Tomorrow my sister is taking me to TOWN to do some shopping while my car gets ‘fixed’ and I’ll come home with some take-out Indian food. Too bad the car repair has put a damper on my shopping spree.

Working all weekend which is OK…… I still need that money! I get my first OAP cheque next month…… oh, boy, I love Canada! (Even with its strict emissions rules.)

Hopefully I won’t get caught driving without stickers. They shouldn’t bother until the end of the month. Another e-test Monday and new stickers, I hope.  I’ll have on my snow tires and be ready for winter!

Well, time to go enjoy my day. I honestly wouldn’t want to be doing anything else!

Honk! Honk!

Honk! Honk!  My post about my car didn’t make it into the reader yesterday.
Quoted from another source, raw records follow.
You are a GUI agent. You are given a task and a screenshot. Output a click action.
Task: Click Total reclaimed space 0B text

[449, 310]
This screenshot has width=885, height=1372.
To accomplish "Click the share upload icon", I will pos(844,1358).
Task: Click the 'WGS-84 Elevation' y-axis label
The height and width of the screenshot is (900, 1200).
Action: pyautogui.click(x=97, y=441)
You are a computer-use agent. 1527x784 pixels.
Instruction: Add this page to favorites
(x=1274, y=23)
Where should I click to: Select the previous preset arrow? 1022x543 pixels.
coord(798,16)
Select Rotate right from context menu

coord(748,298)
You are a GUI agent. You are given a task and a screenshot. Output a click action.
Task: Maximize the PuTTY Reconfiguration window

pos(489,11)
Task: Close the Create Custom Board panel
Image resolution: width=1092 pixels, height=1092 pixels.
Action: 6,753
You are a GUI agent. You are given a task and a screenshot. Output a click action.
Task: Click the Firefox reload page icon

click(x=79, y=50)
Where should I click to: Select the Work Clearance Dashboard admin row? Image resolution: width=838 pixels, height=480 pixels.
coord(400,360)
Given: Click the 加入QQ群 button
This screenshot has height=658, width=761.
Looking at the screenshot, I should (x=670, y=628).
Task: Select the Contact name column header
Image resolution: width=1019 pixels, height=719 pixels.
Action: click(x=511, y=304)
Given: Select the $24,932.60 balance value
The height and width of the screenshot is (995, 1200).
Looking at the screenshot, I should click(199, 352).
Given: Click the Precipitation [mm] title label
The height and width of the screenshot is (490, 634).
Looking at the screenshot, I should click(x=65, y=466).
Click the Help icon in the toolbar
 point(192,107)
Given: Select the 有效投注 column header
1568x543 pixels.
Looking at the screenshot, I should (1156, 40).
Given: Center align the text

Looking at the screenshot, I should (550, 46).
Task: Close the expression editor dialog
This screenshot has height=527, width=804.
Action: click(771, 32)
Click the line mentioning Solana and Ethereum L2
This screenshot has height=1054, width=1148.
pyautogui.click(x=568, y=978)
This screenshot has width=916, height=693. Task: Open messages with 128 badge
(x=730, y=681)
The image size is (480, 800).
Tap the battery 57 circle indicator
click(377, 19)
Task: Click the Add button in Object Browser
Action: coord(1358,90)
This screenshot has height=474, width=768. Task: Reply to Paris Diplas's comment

I even tried publishing it twice.  The link worked but I guess no one wanted to read about my car repairs….. imagine that!

It’s going to cost me a whole lot of money to give me the right to honk my horn. I don’t even need a repair…. my car failed the emissions test so I have to get a new exhaust system. It make me sick.  If I lived a down the road, across a bridge, I would not have to have an e-test and would not need an expensive ‘repair’.

Of course I tossed and turned and thought about if I should stay on my job another year but I just can’t….. the thought of it is just too depressing. I thank God I’m in the position that I can quit. I’ll have very little money but I’m sure I can make it. I can even chip away at this ‘repair’ on my credit card.

Whenever you are looking forward to something, life sneaks up behind you and kicks you in the ass.